Il faut éviter, nous semble-t-il, d’hiérarchiser les types de travaux, mais plutôt de voir en chacun sa spécificité et sa valeur, tout en essayant d’y intégrer le plus possible les valeurs des autres manières de travailler : l’écologie du paysan, la force et le dynamisme de l’ouvrier, la créativité de l’artisan, la mise-en-relation de l’employé, etc.  

En conclusion, le travail est intimement lié aux capacités et qualités de l’homme et de la femme, et il doit les mettre en valeur. Le travail n’est pas un pis-aller, une nécessité mais véritablement une expression de notre humanité. A nous de le rendre plus humain, pour le plus grand nombre.

Notes :

  • [1]Dictionnaire historique de la langue française, Dictionnaires Le Robert, Paris, 1992, page 2159.
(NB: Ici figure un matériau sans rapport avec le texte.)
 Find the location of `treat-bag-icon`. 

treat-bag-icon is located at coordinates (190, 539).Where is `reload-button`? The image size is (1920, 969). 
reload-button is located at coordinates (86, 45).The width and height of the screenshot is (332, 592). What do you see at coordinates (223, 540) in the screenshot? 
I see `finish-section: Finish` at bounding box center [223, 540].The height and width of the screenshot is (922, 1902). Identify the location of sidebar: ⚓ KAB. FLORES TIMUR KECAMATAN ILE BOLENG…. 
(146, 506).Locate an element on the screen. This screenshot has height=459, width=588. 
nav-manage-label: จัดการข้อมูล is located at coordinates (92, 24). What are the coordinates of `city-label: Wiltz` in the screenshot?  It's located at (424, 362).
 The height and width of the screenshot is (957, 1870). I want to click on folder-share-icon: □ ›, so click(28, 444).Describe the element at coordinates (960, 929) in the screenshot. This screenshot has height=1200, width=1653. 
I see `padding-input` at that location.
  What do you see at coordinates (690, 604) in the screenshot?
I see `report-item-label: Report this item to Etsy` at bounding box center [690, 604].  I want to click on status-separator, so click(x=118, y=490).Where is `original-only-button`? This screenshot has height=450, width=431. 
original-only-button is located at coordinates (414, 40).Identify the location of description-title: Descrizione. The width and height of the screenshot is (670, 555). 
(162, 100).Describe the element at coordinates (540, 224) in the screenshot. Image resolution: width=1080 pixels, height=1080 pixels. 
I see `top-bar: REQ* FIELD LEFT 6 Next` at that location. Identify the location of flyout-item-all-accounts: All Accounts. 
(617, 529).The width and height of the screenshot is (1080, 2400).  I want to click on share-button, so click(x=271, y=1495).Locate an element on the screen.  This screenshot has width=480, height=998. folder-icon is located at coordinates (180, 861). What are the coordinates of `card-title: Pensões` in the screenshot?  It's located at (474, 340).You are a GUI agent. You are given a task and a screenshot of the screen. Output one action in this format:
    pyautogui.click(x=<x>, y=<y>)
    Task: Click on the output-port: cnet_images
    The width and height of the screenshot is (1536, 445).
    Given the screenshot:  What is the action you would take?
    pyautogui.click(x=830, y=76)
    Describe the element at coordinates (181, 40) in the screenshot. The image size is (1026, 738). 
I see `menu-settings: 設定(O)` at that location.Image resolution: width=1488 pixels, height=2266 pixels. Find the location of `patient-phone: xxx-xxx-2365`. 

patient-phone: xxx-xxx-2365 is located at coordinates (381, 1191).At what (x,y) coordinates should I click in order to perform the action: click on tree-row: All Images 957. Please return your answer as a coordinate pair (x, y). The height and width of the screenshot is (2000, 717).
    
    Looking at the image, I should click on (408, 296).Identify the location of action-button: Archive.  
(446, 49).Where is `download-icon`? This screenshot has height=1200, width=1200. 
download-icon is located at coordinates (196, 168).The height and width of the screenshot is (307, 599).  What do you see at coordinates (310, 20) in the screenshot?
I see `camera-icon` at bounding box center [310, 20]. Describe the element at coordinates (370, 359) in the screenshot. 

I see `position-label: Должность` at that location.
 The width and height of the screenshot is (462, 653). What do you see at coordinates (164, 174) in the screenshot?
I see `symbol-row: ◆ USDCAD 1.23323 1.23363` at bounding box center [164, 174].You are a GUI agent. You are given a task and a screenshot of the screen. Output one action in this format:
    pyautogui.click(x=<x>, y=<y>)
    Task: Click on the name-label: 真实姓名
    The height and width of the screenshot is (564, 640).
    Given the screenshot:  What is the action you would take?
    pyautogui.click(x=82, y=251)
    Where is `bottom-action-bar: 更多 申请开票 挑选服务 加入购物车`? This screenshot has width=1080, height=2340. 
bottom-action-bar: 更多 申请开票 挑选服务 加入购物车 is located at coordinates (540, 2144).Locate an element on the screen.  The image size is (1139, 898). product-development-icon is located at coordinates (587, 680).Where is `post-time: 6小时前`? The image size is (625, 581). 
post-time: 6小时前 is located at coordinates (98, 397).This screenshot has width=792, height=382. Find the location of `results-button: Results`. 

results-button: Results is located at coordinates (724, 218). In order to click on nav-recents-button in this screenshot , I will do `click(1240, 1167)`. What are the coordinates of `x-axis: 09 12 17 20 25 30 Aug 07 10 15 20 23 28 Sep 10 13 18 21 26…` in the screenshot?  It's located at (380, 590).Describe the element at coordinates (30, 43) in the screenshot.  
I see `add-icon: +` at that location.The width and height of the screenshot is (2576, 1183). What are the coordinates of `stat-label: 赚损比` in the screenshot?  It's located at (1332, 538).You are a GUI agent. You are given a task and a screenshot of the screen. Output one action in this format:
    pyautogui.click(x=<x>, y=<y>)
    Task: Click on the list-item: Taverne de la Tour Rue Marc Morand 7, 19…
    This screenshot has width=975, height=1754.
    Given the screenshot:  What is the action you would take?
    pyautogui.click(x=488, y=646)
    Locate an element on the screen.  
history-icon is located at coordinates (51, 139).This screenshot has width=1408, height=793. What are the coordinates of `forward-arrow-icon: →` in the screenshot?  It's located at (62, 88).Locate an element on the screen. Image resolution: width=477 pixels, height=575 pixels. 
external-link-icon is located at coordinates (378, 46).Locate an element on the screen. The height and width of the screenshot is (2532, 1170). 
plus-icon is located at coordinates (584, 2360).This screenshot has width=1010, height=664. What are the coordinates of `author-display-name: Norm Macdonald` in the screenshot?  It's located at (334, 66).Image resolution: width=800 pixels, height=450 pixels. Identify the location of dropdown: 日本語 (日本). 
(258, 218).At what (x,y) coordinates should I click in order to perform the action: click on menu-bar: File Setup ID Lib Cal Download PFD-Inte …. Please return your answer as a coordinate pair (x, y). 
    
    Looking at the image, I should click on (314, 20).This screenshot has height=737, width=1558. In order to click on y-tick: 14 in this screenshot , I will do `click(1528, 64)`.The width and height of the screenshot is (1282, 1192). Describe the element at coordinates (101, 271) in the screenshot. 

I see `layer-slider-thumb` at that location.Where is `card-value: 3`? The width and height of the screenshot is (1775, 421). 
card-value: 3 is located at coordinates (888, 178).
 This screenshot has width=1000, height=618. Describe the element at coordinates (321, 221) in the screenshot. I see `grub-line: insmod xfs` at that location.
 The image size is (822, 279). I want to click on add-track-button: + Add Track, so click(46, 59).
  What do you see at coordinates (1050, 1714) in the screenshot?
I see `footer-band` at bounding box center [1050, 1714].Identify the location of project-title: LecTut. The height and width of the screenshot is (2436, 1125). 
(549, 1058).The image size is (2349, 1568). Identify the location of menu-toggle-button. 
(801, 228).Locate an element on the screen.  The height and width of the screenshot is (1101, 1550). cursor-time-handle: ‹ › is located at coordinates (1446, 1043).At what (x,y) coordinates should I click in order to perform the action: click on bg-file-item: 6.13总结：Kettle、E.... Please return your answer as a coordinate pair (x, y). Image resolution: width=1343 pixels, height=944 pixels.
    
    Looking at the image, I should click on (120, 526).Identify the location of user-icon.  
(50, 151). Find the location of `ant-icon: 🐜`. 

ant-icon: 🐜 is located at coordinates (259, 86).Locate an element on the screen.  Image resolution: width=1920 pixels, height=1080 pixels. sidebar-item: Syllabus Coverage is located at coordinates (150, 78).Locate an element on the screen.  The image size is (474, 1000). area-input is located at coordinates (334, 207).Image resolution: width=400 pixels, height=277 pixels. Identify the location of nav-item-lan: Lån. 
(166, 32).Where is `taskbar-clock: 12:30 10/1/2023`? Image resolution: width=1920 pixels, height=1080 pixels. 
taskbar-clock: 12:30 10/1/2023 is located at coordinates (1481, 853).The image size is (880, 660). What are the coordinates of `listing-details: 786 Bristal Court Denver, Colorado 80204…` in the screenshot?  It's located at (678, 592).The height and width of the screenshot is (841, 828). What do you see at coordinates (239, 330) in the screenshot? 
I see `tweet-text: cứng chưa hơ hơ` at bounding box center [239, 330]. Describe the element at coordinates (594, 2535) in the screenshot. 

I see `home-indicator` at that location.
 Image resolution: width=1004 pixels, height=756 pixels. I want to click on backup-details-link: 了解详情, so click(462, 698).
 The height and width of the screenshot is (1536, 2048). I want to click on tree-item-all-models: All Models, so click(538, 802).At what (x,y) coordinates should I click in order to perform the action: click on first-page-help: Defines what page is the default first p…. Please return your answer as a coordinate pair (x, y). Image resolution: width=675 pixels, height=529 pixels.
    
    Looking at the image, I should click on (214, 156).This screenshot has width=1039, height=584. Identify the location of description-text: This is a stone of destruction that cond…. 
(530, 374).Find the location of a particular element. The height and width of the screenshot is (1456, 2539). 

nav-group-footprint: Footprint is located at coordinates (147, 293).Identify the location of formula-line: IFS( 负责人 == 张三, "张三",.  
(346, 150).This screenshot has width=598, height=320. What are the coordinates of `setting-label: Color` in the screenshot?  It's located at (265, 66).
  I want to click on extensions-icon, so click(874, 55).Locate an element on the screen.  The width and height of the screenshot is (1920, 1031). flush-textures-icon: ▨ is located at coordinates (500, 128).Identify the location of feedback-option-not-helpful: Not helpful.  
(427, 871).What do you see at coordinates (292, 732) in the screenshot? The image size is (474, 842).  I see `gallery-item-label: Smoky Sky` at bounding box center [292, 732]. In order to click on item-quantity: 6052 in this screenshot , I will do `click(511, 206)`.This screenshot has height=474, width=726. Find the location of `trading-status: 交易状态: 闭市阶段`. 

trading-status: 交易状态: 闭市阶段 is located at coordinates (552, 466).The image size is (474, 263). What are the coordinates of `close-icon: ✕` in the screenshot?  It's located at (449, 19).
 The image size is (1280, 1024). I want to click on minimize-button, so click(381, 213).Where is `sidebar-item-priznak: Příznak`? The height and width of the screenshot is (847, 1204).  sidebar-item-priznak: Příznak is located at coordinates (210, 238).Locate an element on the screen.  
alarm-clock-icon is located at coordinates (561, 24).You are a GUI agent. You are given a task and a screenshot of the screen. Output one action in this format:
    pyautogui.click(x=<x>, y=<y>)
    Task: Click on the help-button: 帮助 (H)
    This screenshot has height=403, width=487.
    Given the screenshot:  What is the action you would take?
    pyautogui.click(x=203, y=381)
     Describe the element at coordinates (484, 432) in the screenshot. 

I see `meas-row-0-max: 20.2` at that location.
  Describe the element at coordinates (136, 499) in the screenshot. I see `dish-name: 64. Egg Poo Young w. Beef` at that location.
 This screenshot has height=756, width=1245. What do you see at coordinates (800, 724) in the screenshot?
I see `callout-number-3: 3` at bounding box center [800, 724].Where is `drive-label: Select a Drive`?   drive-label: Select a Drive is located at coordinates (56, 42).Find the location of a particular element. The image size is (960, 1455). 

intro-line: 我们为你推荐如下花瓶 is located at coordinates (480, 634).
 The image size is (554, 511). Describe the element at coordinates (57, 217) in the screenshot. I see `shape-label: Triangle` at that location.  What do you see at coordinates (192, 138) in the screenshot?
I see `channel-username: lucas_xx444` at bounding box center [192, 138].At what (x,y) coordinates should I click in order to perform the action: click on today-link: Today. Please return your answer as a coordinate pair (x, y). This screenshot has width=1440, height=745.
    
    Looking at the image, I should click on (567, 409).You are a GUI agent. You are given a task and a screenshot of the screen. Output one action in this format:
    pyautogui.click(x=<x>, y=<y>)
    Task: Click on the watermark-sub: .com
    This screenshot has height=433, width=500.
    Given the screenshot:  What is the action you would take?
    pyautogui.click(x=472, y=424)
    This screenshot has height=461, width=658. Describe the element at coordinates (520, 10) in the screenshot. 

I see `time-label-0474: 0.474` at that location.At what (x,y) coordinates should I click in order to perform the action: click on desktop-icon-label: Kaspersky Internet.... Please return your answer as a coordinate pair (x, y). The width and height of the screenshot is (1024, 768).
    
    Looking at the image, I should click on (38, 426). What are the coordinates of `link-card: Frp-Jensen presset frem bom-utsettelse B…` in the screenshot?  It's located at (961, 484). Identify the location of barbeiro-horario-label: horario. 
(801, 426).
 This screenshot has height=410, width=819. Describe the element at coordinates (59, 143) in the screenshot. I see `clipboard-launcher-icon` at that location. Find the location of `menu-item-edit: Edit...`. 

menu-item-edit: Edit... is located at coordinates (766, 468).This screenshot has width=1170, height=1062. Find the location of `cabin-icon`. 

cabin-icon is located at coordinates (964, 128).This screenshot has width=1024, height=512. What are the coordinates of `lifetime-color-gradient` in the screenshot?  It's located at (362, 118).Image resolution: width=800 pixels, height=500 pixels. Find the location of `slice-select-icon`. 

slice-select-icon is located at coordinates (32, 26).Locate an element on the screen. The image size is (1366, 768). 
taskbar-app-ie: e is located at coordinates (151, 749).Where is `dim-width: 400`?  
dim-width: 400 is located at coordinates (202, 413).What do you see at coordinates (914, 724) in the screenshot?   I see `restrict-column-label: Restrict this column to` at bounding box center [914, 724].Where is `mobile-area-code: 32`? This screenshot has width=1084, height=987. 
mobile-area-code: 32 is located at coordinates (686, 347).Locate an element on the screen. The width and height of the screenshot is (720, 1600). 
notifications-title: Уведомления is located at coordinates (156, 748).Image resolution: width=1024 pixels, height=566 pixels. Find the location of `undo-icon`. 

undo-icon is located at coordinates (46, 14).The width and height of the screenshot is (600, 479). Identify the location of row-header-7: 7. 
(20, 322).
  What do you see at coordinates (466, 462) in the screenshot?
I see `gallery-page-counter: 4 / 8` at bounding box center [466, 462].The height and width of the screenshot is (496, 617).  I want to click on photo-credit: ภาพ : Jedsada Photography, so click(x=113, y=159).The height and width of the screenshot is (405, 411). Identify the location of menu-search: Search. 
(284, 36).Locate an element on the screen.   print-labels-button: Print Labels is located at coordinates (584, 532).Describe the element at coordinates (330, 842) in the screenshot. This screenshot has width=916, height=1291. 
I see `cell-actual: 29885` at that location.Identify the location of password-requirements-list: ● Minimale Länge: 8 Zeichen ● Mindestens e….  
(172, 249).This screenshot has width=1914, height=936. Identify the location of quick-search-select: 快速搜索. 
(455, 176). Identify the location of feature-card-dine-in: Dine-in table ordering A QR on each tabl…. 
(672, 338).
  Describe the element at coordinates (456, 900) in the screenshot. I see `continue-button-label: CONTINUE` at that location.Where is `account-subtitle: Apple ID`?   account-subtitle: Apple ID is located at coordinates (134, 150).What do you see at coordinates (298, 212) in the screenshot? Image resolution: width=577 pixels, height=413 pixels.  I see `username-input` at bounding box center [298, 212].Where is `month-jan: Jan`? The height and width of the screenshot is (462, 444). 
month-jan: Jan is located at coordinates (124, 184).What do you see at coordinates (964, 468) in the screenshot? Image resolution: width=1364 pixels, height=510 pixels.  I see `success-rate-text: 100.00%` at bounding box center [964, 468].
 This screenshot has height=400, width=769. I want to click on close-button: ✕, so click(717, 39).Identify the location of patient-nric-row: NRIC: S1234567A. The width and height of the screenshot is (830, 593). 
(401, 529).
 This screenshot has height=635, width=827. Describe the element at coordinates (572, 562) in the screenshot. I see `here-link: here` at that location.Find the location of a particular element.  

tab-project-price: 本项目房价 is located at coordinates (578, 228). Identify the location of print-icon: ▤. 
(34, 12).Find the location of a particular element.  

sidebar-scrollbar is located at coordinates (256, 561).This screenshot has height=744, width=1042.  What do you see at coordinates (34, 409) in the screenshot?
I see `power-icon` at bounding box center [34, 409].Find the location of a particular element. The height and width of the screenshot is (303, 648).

    [2]Cité par Annie Jacob, in Partage, numéro 92, octobre 1994, page 16.

    [3]Cette acception du mot “travail” se généralisera à toute activité produisant un effet, qu’elle soit humaine ou non.  On parlera du “travail des ans” ou “du bois qui travaille la nuit”.

    [4]cfr.H.Arendt, La condition de l’homme moderne, Calmann-Lévy (éd.Pocket), 1961, page124 et A.Gorz, Métamorphoses du travail, Quête du sens, Galilée, page 28.

    [5]Les trois catégories proposées par H.Arendt sont à comprendre dans le contexte de l’agir humain en général, qui déborde largement le cadre de cette étude.

    [6]En France, il y avait dans les années soixante-dix moins d’un travailleur sur deux employé dans le tertiaire (47%).  Vingt cinq ans plus tard, il y en a plus de deux sur trois (68%).

    [7]R. Reich, L’économie mondialisée, chap.2 : les trois catégories d’emplois de l’avenir, page 157, Dunod, Paris, 1993.